* Directions: Go through the records below and copy out every line holding "element".

* Records provided:
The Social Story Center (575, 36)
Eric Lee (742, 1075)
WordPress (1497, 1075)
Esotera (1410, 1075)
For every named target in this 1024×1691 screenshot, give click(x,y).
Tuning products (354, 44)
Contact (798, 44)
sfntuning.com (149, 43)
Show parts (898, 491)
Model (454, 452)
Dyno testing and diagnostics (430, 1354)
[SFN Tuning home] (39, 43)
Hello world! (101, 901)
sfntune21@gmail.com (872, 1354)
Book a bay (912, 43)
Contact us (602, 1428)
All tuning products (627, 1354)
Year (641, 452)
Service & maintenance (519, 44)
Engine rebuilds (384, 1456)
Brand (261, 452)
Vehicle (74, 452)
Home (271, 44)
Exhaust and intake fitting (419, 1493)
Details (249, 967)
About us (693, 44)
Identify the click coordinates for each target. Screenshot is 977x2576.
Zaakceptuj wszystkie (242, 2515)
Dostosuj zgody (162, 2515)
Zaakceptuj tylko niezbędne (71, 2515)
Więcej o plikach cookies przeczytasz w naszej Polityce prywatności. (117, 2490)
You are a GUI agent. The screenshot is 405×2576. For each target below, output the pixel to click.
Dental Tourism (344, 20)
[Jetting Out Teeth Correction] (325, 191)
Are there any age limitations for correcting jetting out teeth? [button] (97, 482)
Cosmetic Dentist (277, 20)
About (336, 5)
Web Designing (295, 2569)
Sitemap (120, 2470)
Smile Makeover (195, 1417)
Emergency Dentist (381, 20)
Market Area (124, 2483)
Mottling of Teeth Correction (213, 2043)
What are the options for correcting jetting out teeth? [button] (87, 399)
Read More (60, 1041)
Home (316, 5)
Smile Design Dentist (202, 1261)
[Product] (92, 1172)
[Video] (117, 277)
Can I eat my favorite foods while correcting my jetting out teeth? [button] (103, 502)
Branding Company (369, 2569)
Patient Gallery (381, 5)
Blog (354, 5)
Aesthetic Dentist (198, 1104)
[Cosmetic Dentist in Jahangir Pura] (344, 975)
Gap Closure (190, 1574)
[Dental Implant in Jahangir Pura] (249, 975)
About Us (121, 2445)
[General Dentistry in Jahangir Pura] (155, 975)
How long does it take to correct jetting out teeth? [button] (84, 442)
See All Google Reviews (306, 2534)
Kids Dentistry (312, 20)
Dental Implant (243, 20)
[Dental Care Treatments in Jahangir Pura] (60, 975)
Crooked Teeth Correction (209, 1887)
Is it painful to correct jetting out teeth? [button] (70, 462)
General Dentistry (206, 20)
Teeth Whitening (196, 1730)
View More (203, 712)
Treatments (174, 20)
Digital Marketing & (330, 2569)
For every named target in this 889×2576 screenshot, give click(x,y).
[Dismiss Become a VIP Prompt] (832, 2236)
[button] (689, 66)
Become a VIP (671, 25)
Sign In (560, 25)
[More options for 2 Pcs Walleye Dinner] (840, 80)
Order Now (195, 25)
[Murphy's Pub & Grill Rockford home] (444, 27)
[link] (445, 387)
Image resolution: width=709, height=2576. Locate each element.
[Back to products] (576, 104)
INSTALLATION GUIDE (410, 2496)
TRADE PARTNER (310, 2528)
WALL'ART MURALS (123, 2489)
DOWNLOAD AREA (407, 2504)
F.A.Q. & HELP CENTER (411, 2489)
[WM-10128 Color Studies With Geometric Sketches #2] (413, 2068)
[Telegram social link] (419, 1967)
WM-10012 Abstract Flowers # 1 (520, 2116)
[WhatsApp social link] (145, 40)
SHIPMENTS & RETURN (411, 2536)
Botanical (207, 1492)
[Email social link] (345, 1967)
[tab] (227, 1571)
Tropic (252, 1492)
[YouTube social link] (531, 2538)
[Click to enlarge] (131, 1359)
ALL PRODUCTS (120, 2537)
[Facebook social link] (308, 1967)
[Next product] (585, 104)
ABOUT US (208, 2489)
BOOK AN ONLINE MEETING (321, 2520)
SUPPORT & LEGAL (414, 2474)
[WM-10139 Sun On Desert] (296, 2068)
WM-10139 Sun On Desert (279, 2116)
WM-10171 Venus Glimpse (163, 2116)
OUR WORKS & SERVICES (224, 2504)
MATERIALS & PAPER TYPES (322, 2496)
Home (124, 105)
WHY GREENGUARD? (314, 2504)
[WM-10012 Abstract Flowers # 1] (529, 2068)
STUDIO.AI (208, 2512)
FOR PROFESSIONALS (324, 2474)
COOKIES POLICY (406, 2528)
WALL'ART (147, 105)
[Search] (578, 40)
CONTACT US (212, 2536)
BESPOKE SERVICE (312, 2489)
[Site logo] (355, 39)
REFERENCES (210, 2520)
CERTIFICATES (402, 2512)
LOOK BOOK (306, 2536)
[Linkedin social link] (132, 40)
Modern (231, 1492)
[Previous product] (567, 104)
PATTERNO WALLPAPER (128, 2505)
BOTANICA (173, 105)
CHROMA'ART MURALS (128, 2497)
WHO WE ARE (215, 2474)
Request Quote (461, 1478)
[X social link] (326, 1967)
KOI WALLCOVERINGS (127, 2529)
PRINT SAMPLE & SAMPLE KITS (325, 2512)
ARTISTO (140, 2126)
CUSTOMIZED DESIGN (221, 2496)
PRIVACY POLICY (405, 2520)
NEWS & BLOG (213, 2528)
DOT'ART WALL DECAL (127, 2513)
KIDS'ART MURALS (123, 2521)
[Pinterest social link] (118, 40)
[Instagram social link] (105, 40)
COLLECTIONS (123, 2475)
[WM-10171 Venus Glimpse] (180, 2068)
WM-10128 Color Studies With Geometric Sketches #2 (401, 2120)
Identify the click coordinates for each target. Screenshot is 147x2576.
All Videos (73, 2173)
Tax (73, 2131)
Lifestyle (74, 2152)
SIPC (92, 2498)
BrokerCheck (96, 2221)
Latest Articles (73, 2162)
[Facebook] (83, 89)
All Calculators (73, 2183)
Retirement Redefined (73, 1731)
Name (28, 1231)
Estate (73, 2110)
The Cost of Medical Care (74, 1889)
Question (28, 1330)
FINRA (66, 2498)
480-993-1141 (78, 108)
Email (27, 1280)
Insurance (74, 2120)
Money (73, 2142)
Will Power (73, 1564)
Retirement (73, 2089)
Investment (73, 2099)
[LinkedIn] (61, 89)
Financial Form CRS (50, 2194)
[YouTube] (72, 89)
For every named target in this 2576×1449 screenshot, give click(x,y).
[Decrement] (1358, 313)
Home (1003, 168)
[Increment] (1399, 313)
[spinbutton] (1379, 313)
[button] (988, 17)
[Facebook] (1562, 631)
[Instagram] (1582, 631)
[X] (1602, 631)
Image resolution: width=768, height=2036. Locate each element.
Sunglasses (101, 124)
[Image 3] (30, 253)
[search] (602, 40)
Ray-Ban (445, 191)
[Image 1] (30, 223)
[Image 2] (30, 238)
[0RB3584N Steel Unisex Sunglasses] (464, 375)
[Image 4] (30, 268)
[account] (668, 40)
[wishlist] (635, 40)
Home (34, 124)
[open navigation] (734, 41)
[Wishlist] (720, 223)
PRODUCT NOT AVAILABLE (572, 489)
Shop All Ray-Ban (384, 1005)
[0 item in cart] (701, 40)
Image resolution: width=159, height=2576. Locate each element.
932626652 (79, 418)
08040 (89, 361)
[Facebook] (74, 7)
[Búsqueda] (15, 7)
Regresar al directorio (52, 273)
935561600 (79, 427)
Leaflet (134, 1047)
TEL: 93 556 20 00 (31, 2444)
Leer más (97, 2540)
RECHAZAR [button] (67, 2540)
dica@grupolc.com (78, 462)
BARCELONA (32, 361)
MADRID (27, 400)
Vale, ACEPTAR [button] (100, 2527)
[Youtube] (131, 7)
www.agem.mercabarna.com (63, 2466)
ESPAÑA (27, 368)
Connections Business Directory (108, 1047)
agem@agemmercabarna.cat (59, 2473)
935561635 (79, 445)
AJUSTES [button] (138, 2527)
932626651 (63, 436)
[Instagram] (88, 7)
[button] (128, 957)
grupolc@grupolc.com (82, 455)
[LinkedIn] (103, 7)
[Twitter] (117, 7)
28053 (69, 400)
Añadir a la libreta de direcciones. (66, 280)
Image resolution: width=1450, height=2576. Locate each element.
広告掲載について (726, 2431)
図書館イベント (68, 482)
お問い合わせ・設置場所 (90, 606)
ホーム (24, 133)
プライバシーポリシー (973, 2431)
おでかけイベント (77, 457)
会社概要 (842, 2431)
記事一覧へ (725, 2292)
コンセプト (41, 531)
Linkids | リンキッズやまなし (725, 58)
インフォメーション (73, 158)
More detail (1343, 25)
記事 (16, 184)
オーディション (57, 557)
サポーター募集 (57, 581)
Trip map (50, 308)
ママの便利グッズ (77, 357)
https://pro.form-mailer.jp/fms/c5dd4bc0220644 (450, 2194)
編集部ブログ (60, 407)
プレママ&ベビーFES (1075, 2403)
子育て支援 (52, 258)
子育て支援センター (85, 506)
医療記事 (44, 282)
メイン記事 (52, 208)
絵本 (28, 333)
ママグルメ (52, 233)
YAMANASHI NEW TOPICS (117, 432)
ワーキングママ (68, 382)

* Result:
Image resolution: width=709, height=2576. Locate each element.
Image resolution: width=768, height=2036. Locate each element.
Image resolution: width=159, height=2576. Locate each element.
Image resolution: width=1450, height=2576. Locate each element.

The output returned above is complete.